Monday 4 November 2013

She may be alive, she may be dead, but either way she haunts you. She’s the Other Woman... 



But you can do nothing about her relationship with your man, for it happened in the past. She might have been his first wife, his childhood sweetheart or a live-in girlfriend, but you can’t help thinking: ‘Did he love her more than me?’ Or - worse - 'Does he love her still?’



These days we’re generally more relaxed about our partner having a romantic history, and expect him to be accepting of ours, too. It’s unusual now to find a man with 'no previous owner', so to speak; commonplace for them to have been actually married. This doesn’t mean though, that we don’t occasionally feel mild irritation, a frisson of rivalry, if our man even mentions his ex-, never mind if she actually appears at the front door to drop off the stepchildren. Sometimes hot jealousy can damage our relationship with him, or in some cases destroy it.



There’s a long and fascinating tradition of fictional first wives. In Jane Eyre (1847) Rochester’s first wife Bertha is still very much alive and kicking, a madwoman held captive in a Victorian attic. It’s interesting that this storyline still works in the 1920s for Edith in Downton Abbey. It wasn’t until 1937 in the UK that one could divorce an insane spouse. And what of the poor mad first wives?  In Wide Sargasso Sea (1966) the novelist Jean Rhys gives rein to her imagination about Bertha Rochester’s story.



Daphne du Maurier’s gothic classic Rebecca (1938) owes a huge debt to Jane Eyre . In it the second Mrs de Winter, a plain mouse of a girl, fearful, over-protected, believes herself a poor successor to the beautiful and talented Rebecca, whom she’s certain that her husband Maxim still mourns. A modern  version of Maxim would be sufficiently unbuttoned to explain properly, I hope.
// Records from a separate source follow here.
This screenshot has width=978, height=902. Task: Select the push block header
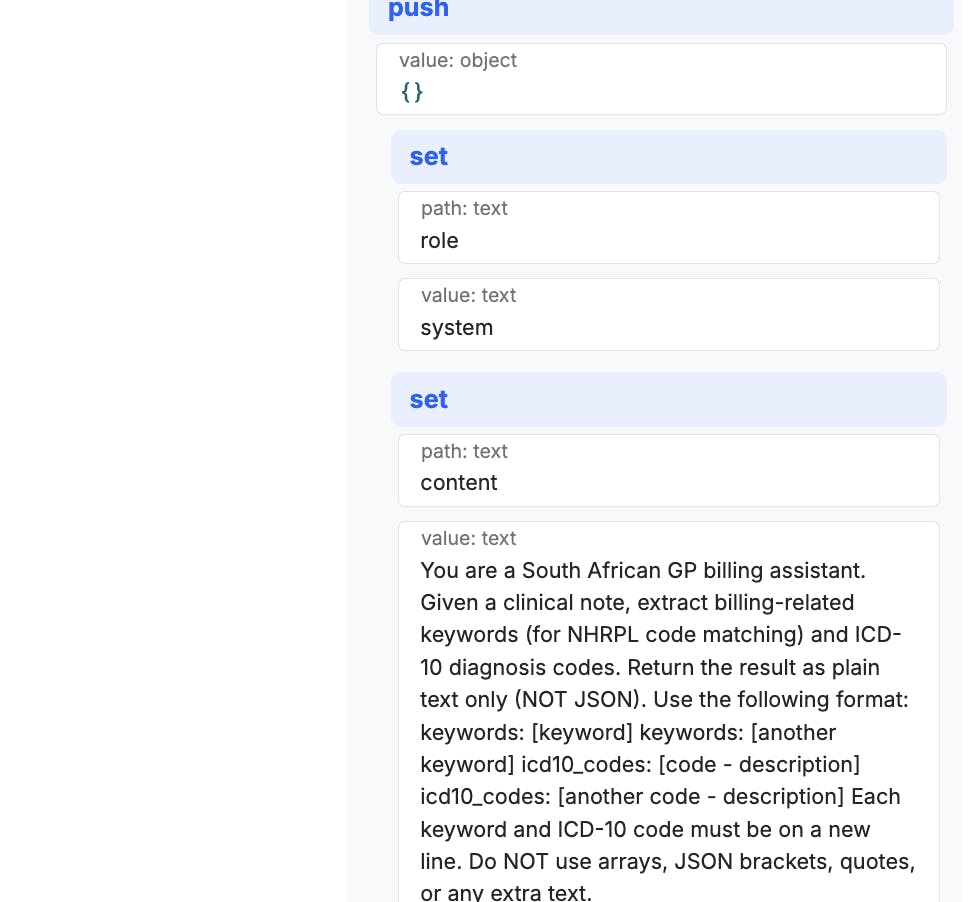point(661,12)
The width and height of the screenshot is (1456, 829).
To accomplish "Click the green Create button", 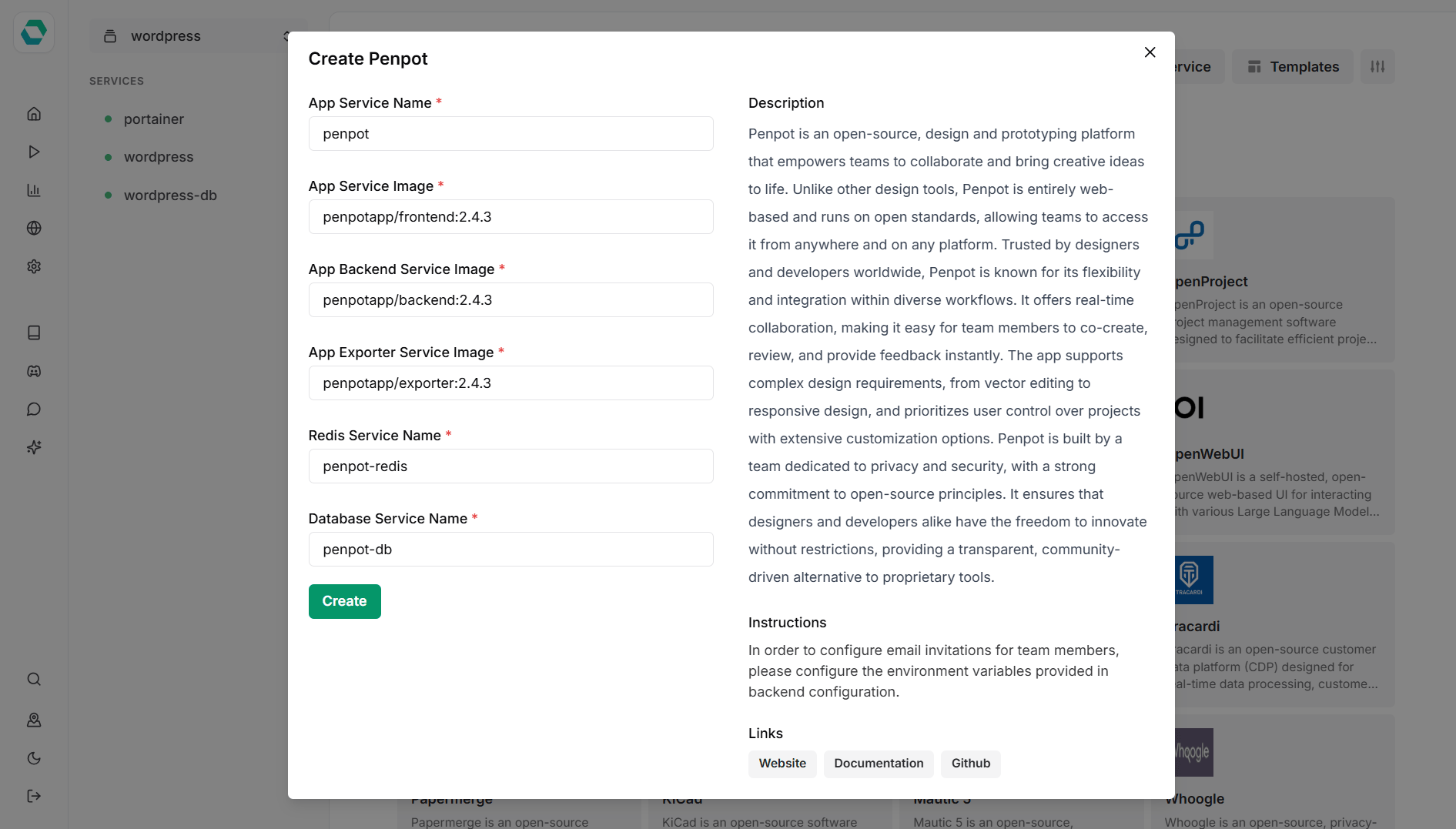I will pos(344,601).
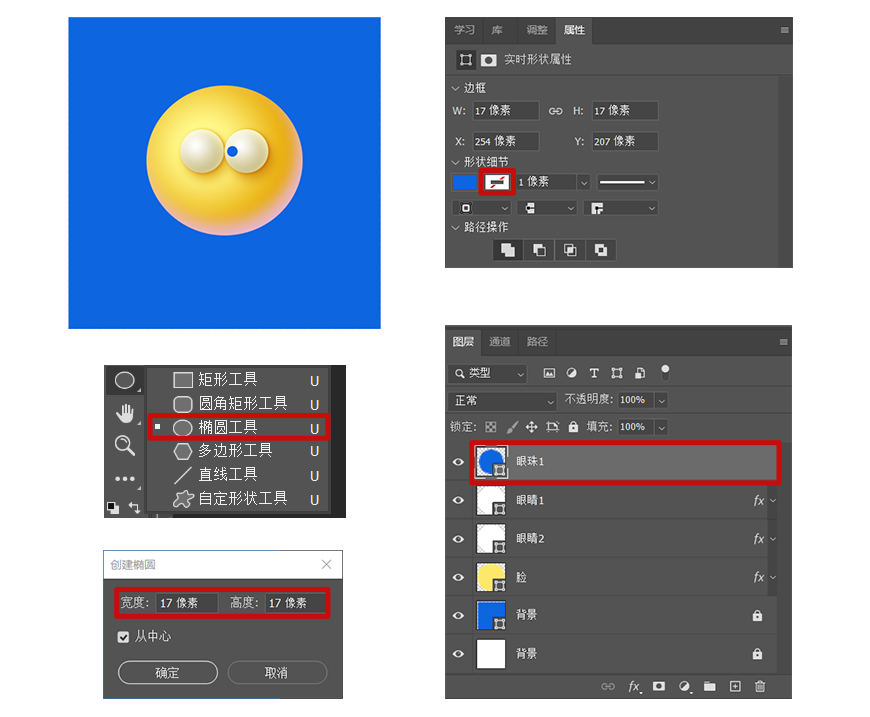The image size is (870, 717).
Task: Click the blue fill color swatch
Action: coord(465,182)
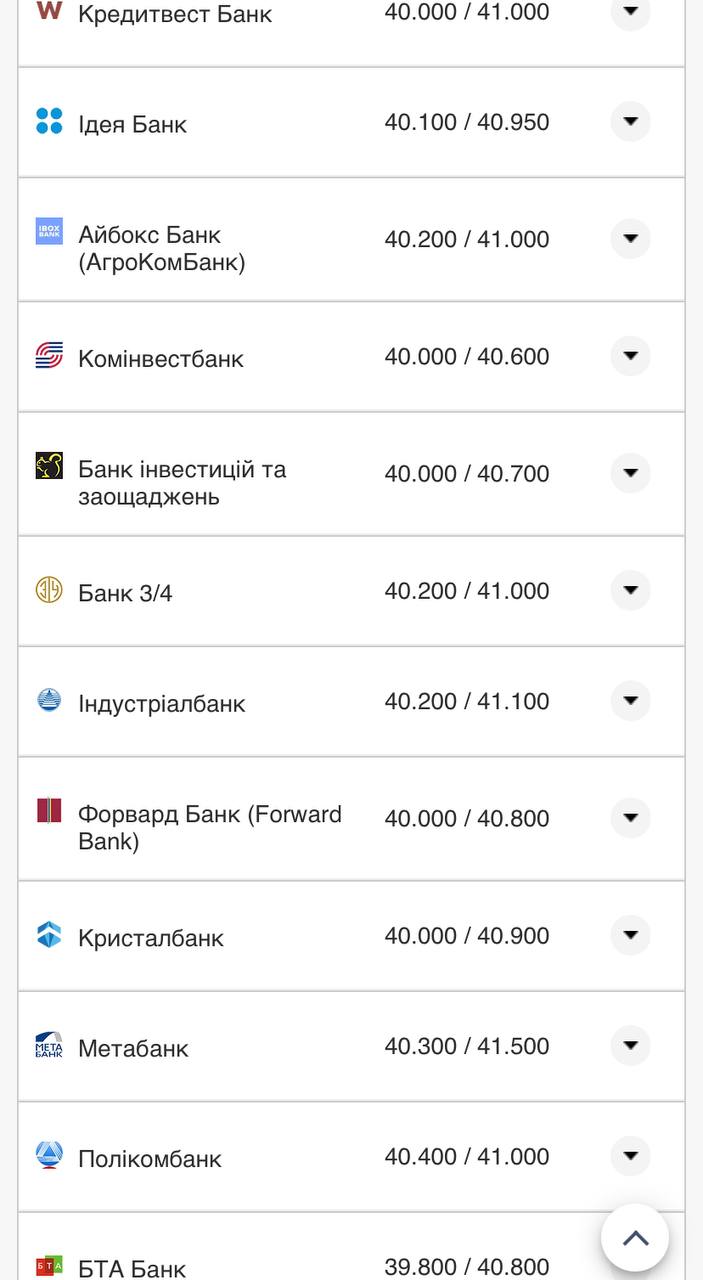Expand the Комінвестбанк rate dropdown
Screen dimensions: 703x1280
(x=630, y=356)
At least these days he would probably have divorced Rebecca as soon as he’d found out how monstrous she was.



My new novel, The Silent Tide, concerns a beloved first wife who dies young.  In 1950s London the novelist Hugh Morton marries his editor, Isabel, but although they adore each other the marriage quickly runs into trouble.  The twist is that Jacqueline, who is to become Hugh’s second wife after Isabel is lost in the floods of January 1953, is already waiting in the wings, dumbly adoring of Hugh and married to someone else because she couldn’t have him.  Although Jacqueline eventually nails Hugh, the memory of Isabel is to haunt their marriage.




Hugh Morton may have loved his first wife, Isabel, better than his second, but both wives had an even more formidable rival for this affections: Hugh's mother. Friction between mothers- and daughters-in-law - there's a knotty subject for another time!